Some Fun Analysis on R Packages
Today’s post is by the team at Vozag, who use data & analytics to better understand the world around us. Their data driven approach often sheds new light on topics we cover. In this article they show us how they analyzed Stack Overflow questions to see which R packages had the highest amount of doubts or questions asked about it. This will help us understand which R topics analysts and data scientists are having the most trouble with, & explore ideas to get better answers faster.
Here is our list of the top 8 R Packages about which the most questions are asked based on Stack Overflow data:
The below chart illustrates the number of questions answered & the unanswered percentage.
The R package that ranked first in terms of most questions asked about it is GGPlot with ~7200 questions followed by Data table (2135), Plyr (1213) & Knitr (1136). The rest of the packages have less than 1000 total questions asked. However, when we look at the percentage of unanswered questions to asked questions, the packages with the most unanswered queries are Knitr, Lattice and iGraph with 24.2%, 23.5% and 19.8% respectively.
When we transpose this data about questions asked, vs data about the top downloaded R packages, we find very little co-relation between them. For example, while GGplot has the most questions asked about it and is the second highest downloaded package, the “Data.Table” package (the number two ranked R package with the most questions) is not even in the top 100 packages downloaded. Another example is Knitr which is among the top 5 questions asked, but is only ranked at number 27 on the most downloaded packages.

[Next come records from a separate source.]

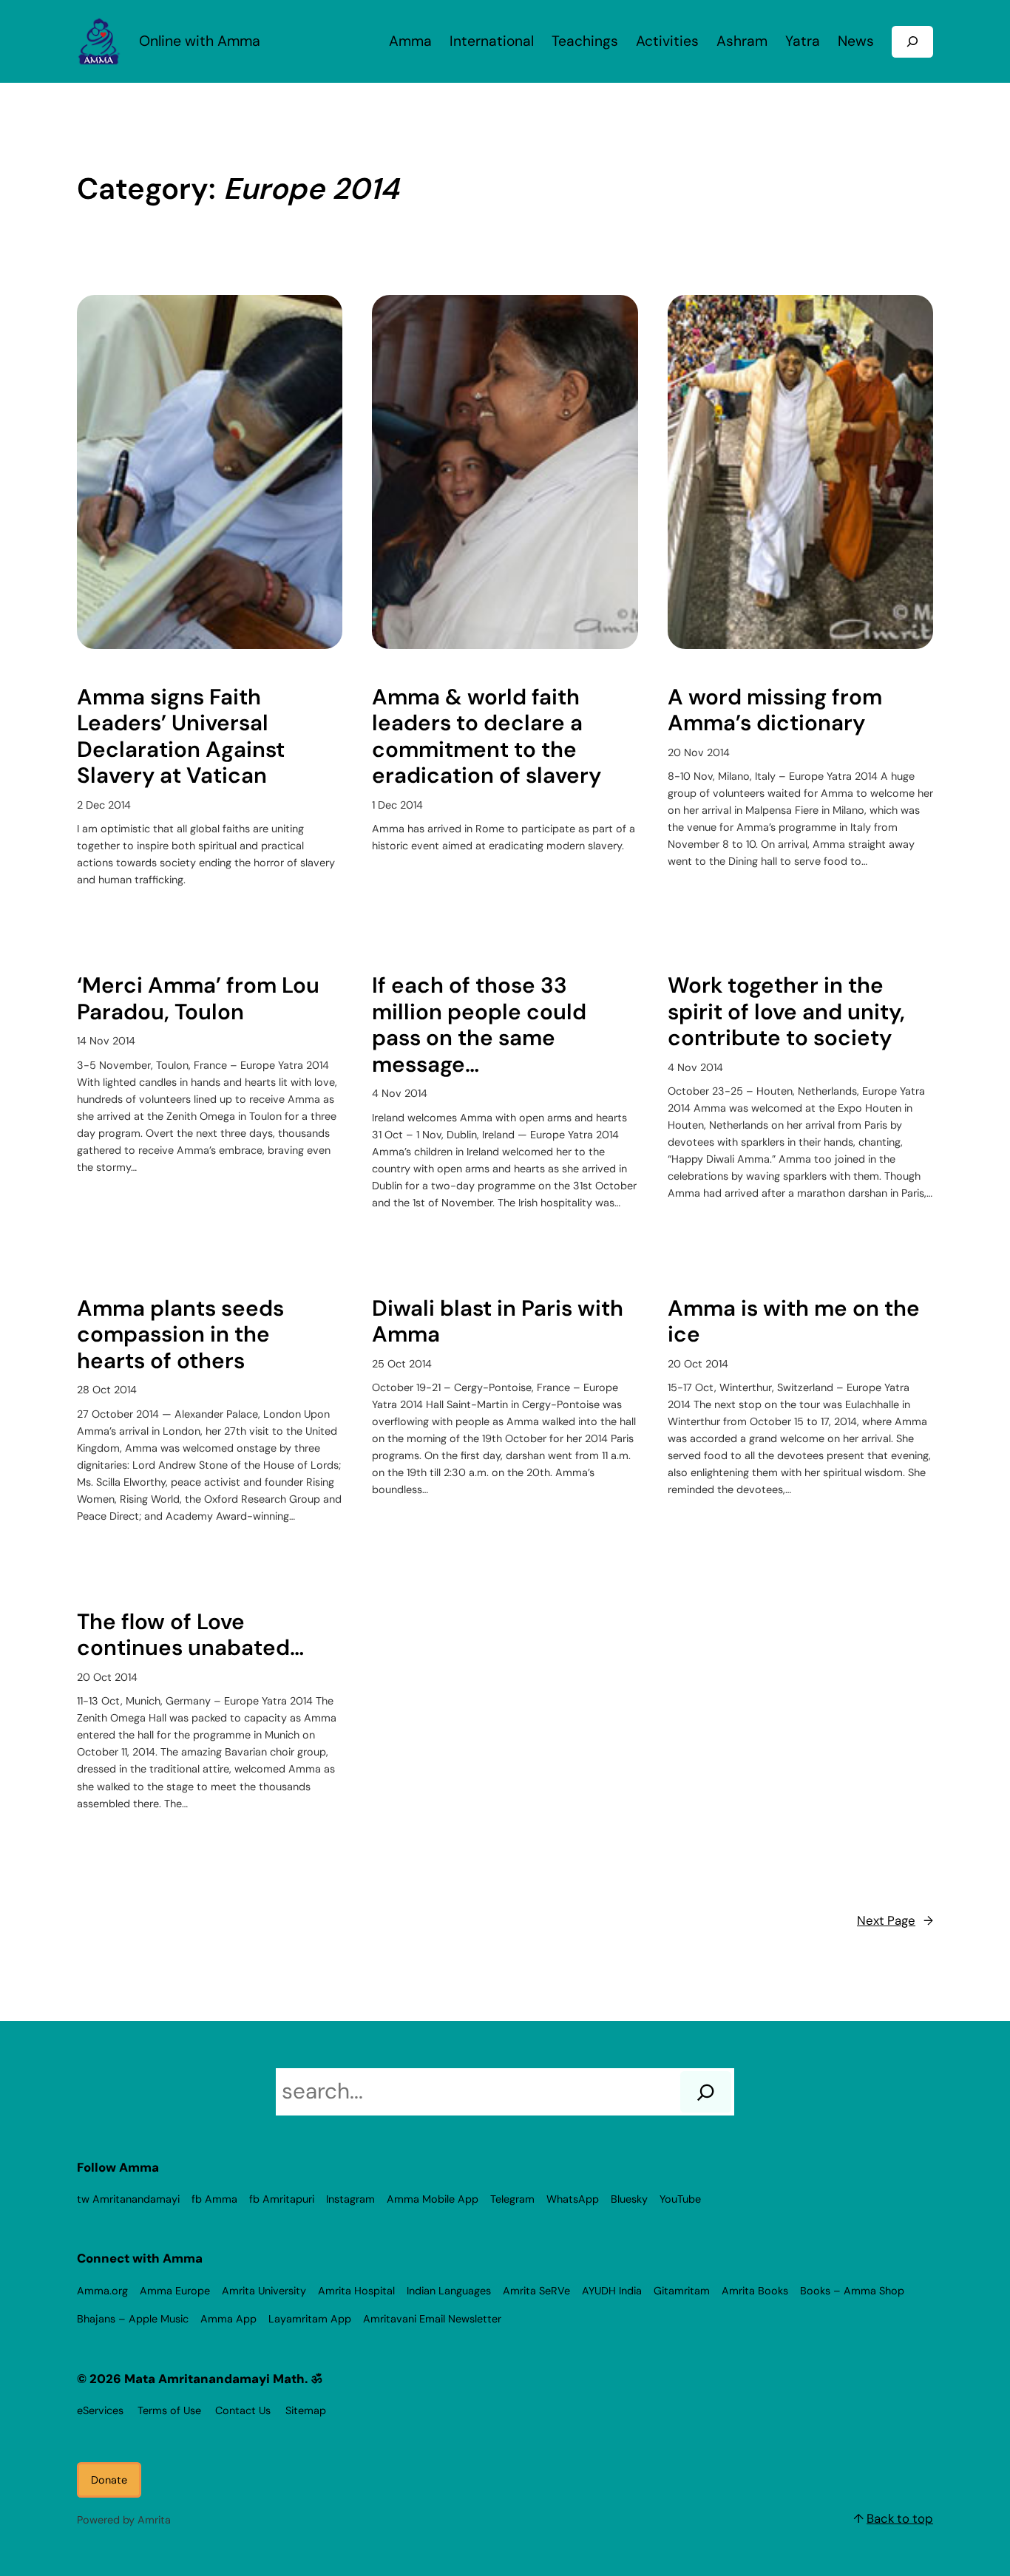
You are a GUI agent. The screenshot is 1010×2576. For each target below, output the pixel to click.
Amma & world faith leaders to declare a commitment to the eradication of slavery (486, 736)
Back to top (900, 2518)
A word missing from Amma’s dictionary (775, 710)
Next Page (895, 1920)
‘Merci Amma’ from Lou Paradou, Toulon (198, 999)
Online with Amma (199, 41)
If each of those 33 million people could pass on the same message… (479, 1025)
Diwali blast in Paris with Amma (497, 1322)
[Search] (705, 2092)
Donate (109, 2480)
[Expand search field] (912, 42)
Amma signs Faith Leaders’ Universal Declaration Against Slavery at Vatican (181, 736)
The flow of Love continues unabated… (190, 1635)
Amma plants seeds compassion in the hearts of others (180, 1335)
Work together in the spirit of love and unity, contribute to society (786, 1012)
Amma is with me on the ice (794, 1322)
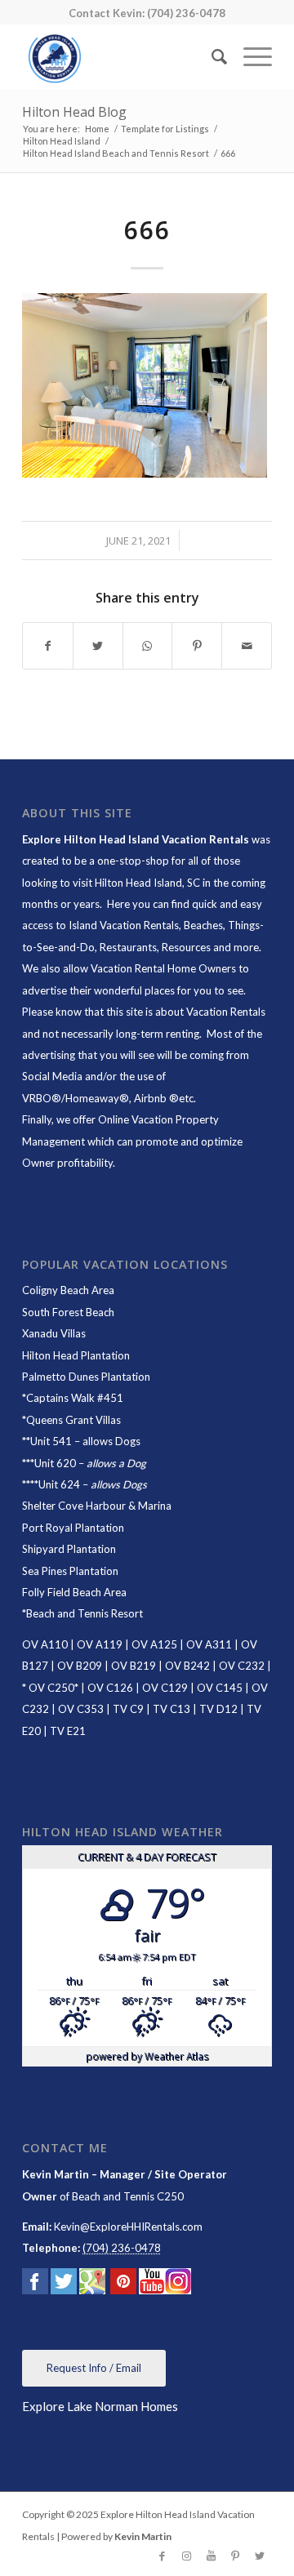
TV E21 (68, 1730)
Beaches (203, 925)
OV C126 (110, 1687)
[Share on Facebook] (48, 646)
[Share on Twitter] (98, 646)
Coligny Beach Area (68, 1290)
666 (147, 230)
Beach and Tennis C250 (128, 2196)
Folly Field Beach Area (74, 1592)
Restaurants (128, 947)
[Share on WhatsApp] (147, 646)
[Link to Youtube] (210, 2555)
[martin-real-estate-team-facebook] (35, 2284)
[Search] (211, 56)
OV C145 (220, 1687)
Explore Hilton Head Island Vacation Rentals (135, 839)
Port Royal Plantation (73, 1527)
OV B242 (187, 1665)
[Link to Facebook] (161, 2555)
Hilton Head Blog (74, 112)
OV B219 (133, 1665)
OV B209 (79, 1665)
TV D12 (218, 1708)
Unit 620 (55, 1463)
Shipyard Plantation (69, 1548)
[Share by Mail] (246, 646)
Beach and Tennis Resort (84, 1613)
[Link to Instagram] (186, 2555)
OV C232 (242, 1665)
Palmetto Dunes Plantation (86, 1376)
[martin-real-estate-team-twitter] (64, 2284)
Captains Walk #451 (74, 1397)
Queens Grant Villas (73, 1419)
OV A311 (209, 1644)
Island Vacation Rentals (124, 925)
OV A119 (99, 1644)
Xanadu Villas (54, 1333)
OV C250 (50, 1687)
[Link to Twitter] (259, 2555)
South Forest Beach (68, 1312)
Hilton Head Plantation (76, 1355)
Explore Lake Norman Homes (100, 2406)
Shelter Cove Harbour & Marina (97, 1505)
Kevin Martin (143, 2536)
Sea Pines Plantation (70, 1570)
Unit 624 (59, 1484)
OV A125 (154, 1644)
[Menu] (249, 56)
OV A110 (45, 1644)
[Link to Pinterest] (235, 2555)
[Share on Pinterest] (196, 646)
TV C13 (171, 1708)
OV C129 (165, 1687)
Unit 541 (51, 1441)
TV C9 (128, 1708)
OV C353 (81, 1708)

What are some of the implications of this data analysis and what can we learn to drive better understanding of R in the community?
The first lesson seems to be that an FAQ and focus on key concepts of R packages is out there on the internet and in the minds of R practitioners. We need to do a better job of understanding where these questions are being asked and what those questions are.
Second, we need to develop a better answering framework for some of these frequently asked questions and concepts. For e.g. a lot of the questions for GGplot are around simple topics like graph alignment, axis alignments & UI issues. These topics are not complicated to learn or explain but just need a simple & quick explanation for these common & niggling problems.
Third, we need to drive these explanations into the package documentation & features itself. For example, if we have a question around showing graphs or ordering frames to matrices, we need to deliver the explanations within the UI itself in the form of tool tips or simpler search functions of existing documentation.
These are some ideas on driving better adoption of R and its various packages. What are your thoughts?